Devoir de soins prudents, diligents et avisés - Art. 385
L'administrateur légal doit gérer les biens du mineur avec des soins prudents, diligents et avisés, exclusivement dans l'intérêt du mineur.
L'administrateur légal est tenu d'apporter dans la gestion des biens du mineur des soins prudents, diligents et avisés, dans le seul intérêt du mineur.
Texte en vigueur au .
Source : Légifrance — Direction de l'information légale et administrative (DILA) (legifrance.gouv.fr), reproduit sous licence Licence Ouverte / Open Licence 2.0.
Ce que dit l'article, en clair
Cet article impose à l'administrateur légal une obligation de moyens : il doit apporter dans la gestion des biens du mineur des soins prudents, diligents et avisés.

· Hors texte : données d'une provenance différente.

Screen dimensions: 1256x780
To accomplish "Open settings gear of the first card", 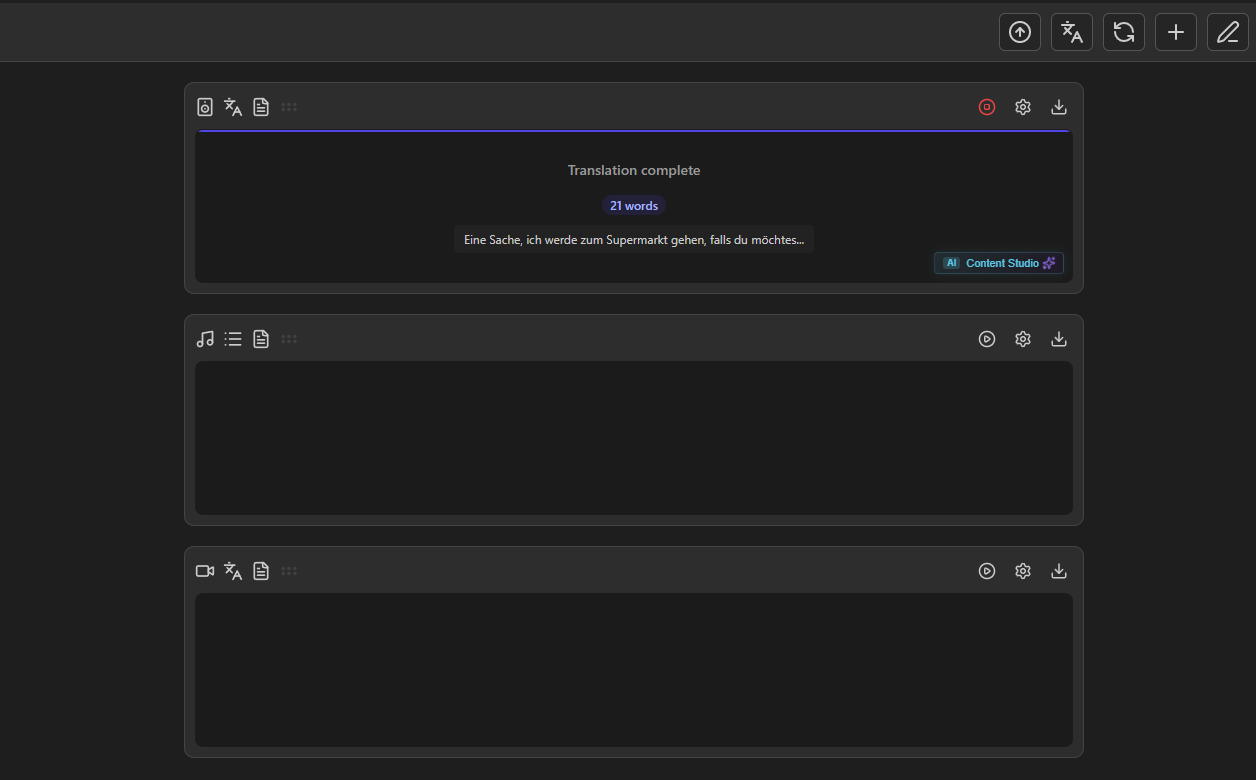I will pyautogui.click(x=1023, y=107).
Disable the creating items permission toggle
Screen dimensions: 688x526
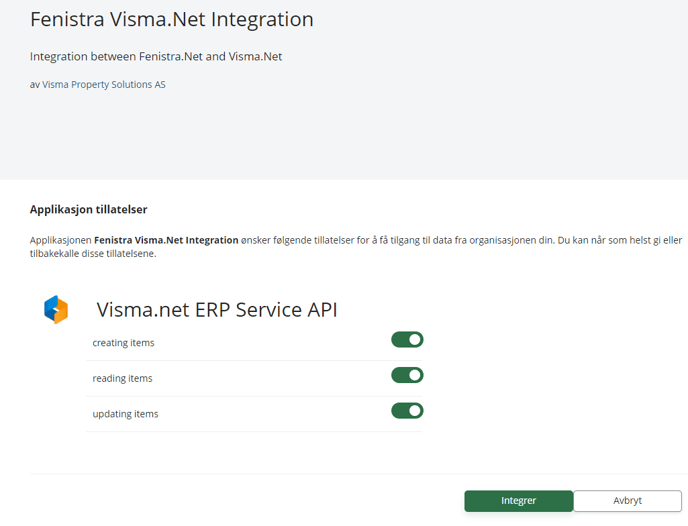[407, 340]
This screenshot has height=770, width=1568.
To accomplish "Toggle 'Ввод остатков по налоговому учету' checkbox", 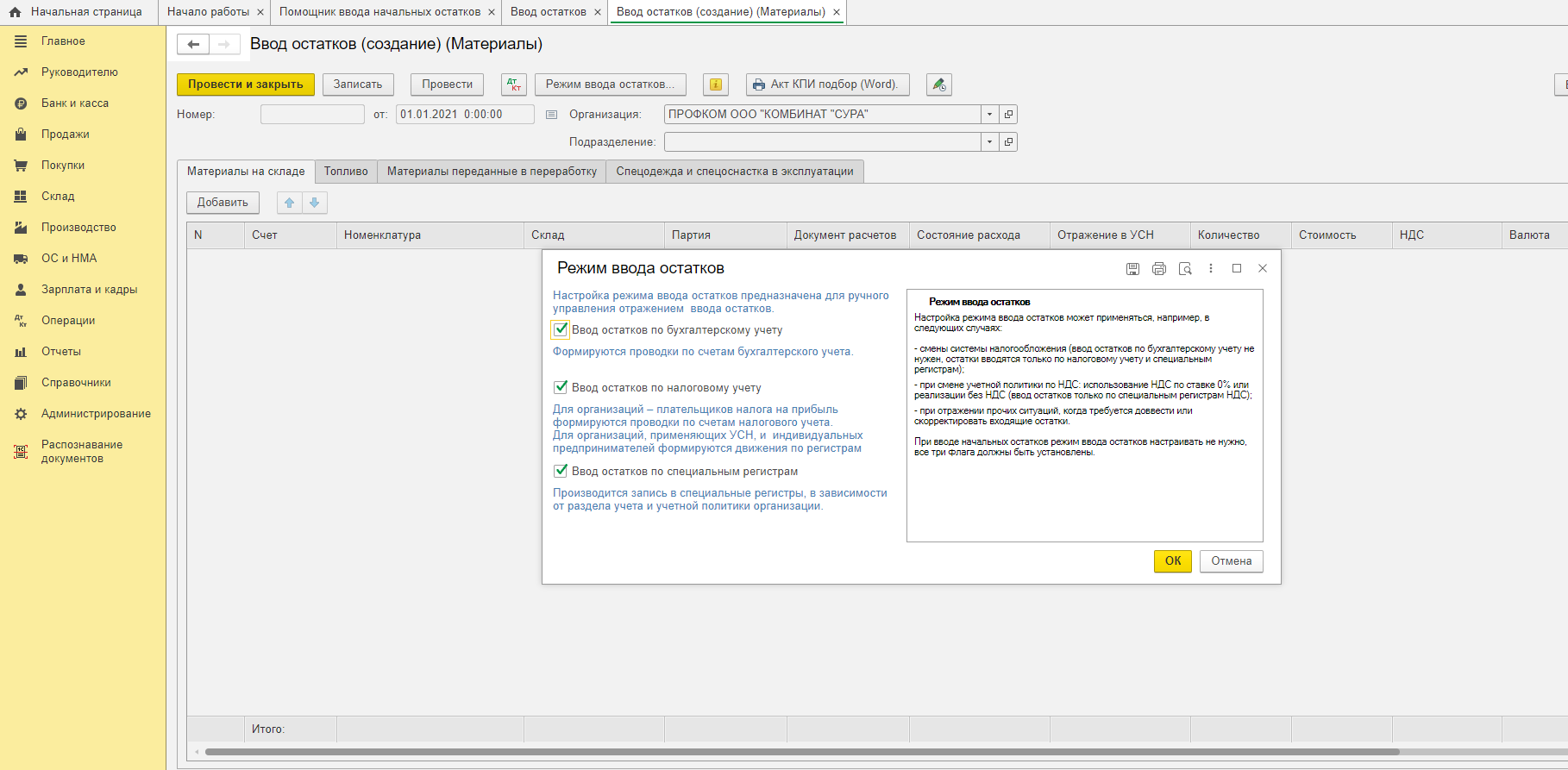I will (561, 387).
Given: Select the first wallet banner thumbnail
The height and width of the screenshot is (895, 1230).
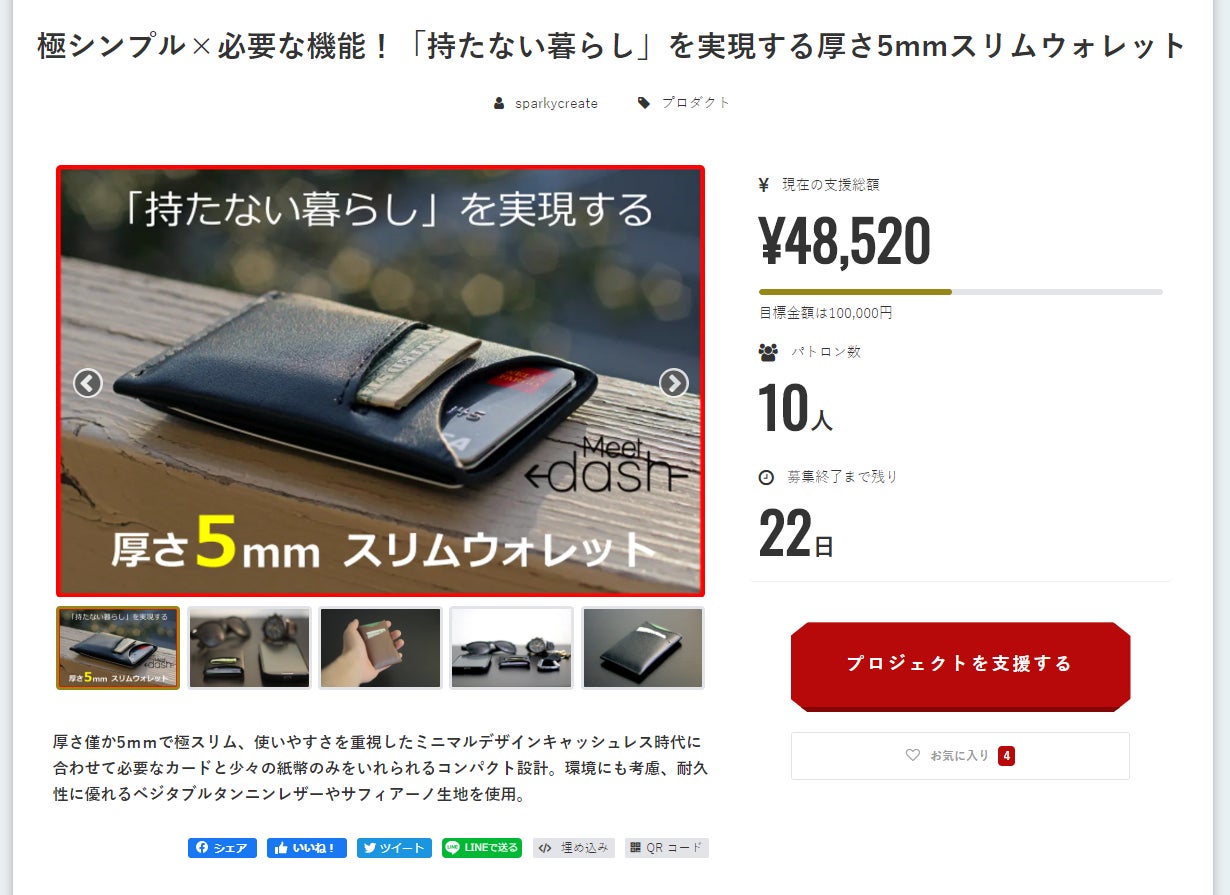Looking at the screenshot, I should pyautogui.click(x=118, y=648).
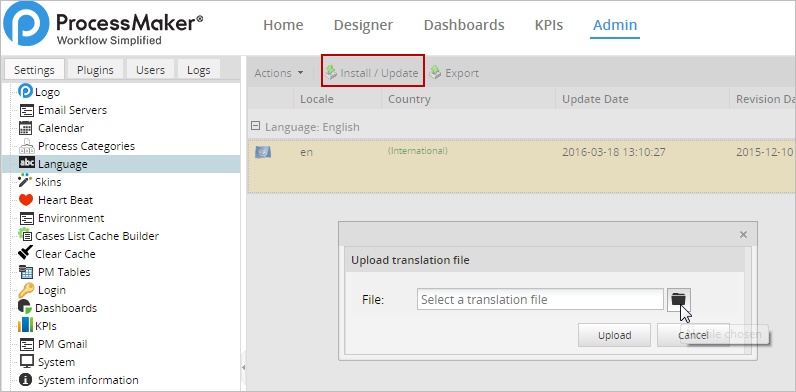Collapse the left sidebar panel arrow
This screenshot has height=392, width=796.
pos(243,367)
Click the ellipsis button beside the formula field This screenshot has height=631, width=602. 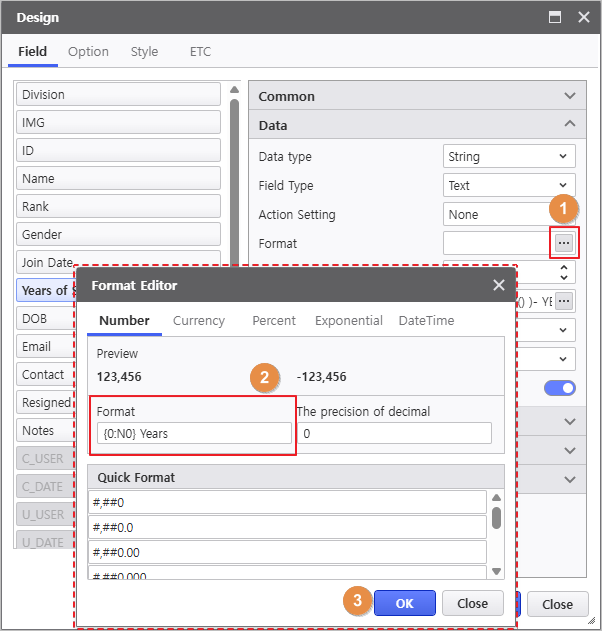tap(564, 301)
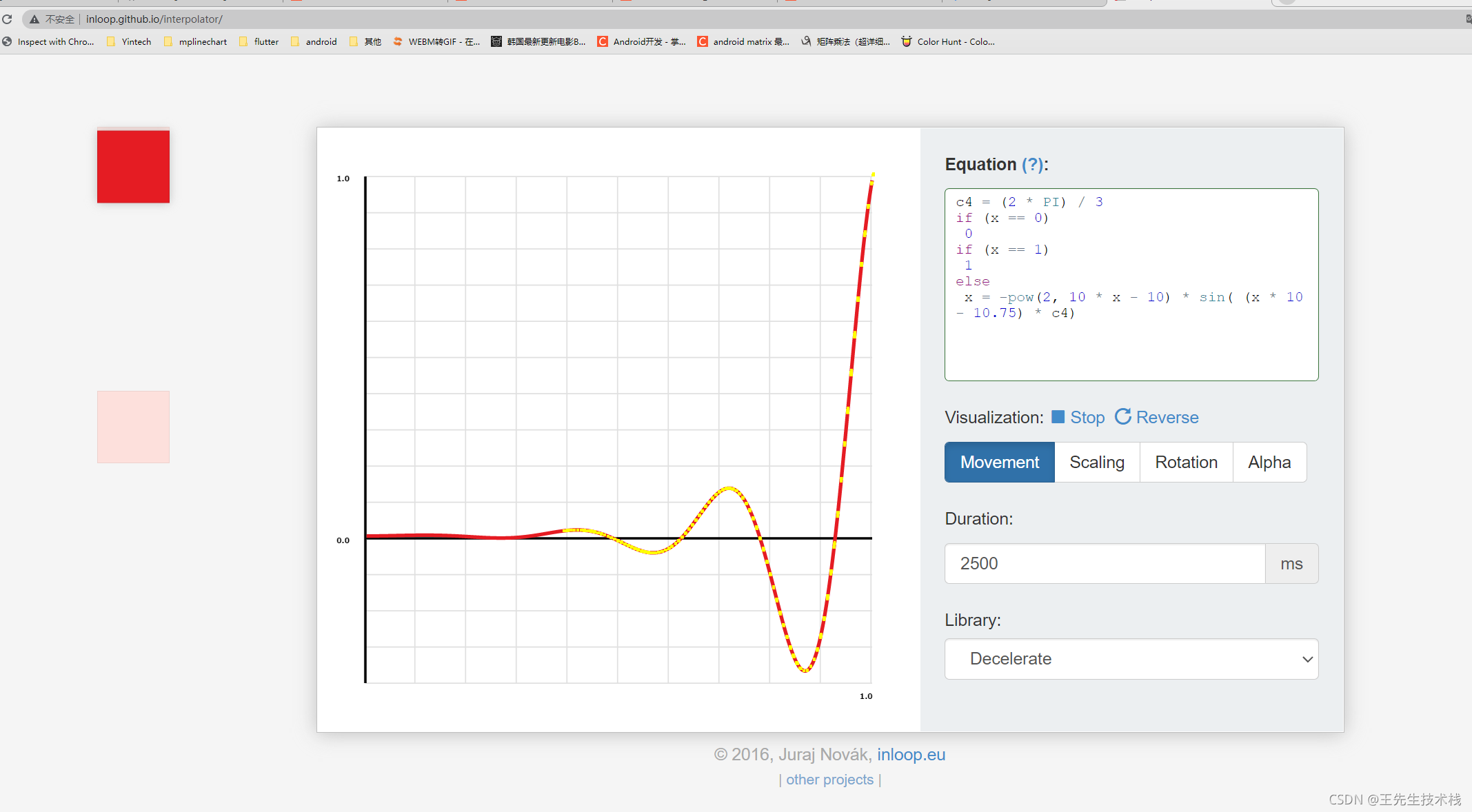Screen dimensions: 1472x812
Task: Select the active Movement tab
Action: click(x=999, y=463)
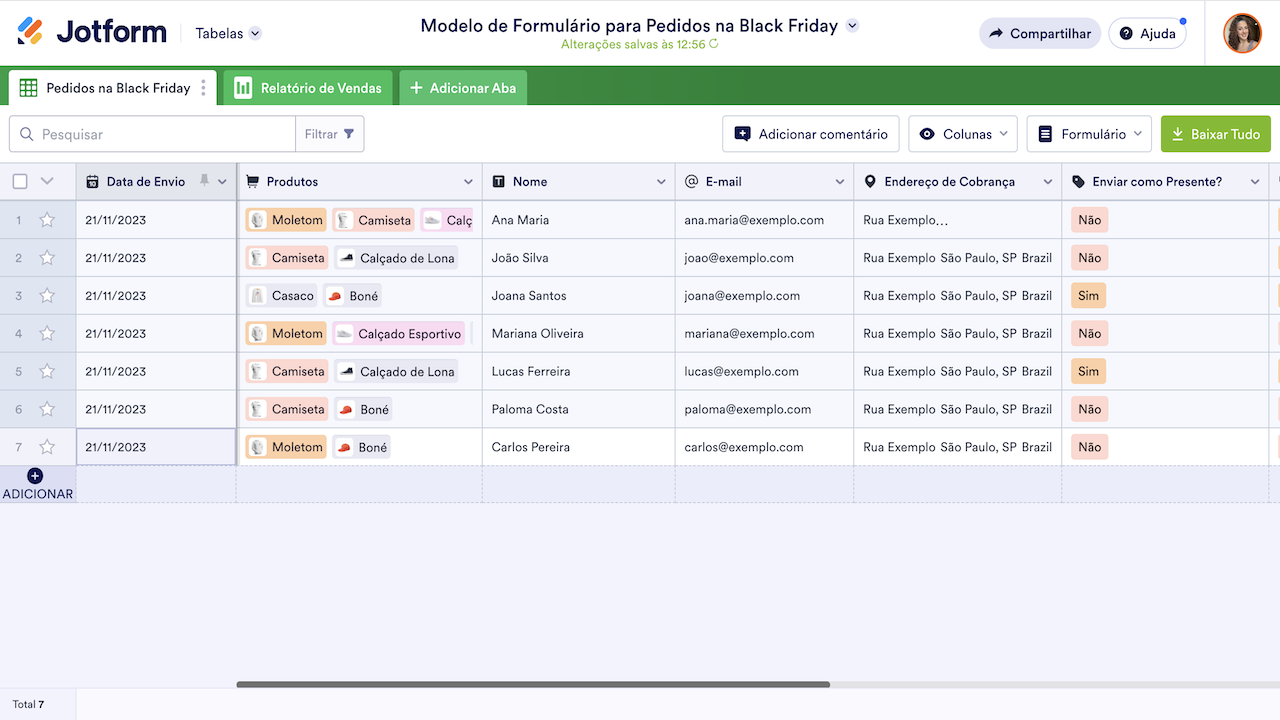This screenshot has width=1280, height=720.
Task: Expand the form title dropdown chevron
Action: (852, 26)
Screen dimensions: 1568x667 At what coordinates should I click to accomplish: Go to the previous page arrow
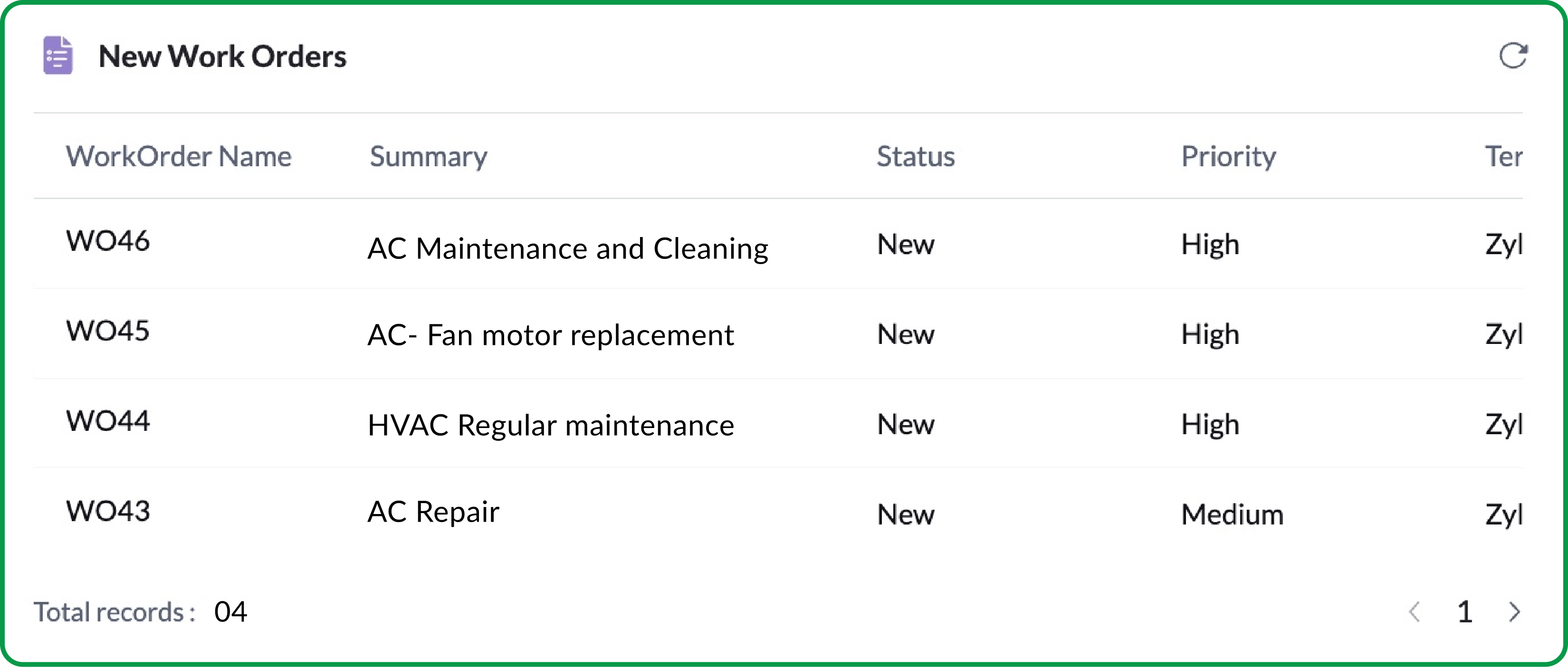click(x=1415, y=611)
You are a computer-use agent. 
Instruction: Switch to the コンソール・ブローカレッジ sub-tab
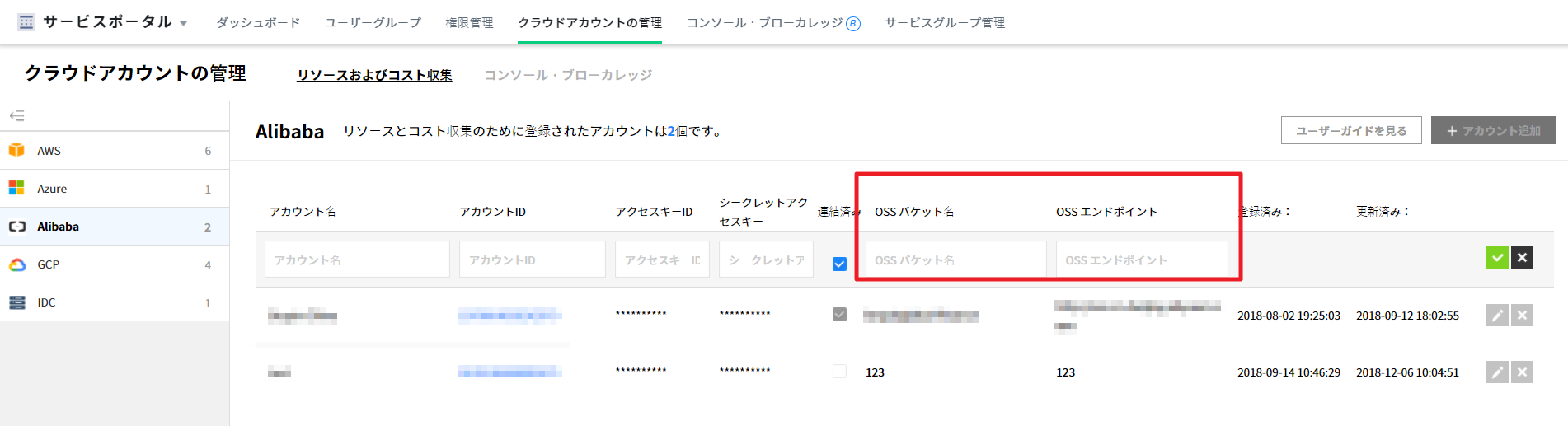click(x=567, y=75)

Cela signifie qu'il agit avec précaution, sans négligence, et en s'informant suffisamment avant de prendre des décisions.
Le seul intérêt du mineur est le critère exclusif de cette gestion. L'administrateur ne peut pas favoriser ses propres intérêts ou ceux d'un tiers. Cette obligation s'applique à tous les actes de gestion courante comme aux décisions importantes.
Quand il s'applique
- Un parent gère l'argent d'un héritage reçu par son enfant mineur : il doit le placer de manière prudente, par exemple sur un livret d'épargne sécurisé.
- Lors de la vente d'un bien immobilier appartenant au mineur, l'administrateur doit rechercher le meilleur prix et agir avec diligence.
- Le choix d'un compte bancaire pour les économies du mineur exige de comparer les offres et de retenir celle qui sert le mieux l'intérêt de l'enfant.
- Si le mineur reçoit un don, l'administrateur doit décider si et comment le conserver ou le faire fructifier, en évitant les risques inutiles.
- En cas de réparation urgente d'un bien du mineur, l'administrateur doit agir rapidement et sans engager des frais excessifs.
Ce que cet article ne dit pas
- Cet article ne précise pas les conséquences d'un manquement à cette obligation (voir l'article 386 sur la responsabilité).
- Il ne liste pas les actes pour lesquels une autorisation préalable du juge des tutelles est nécessaire (voir les articles 387-1 et suivants).
- Il ne définit pas qui est l'administrateur légal (cela est réglé par l'article 382).
- Il ne s'applique pas aux biens donnés ou légués sous condition que l'administration en soit confiée à un tiers (article 384).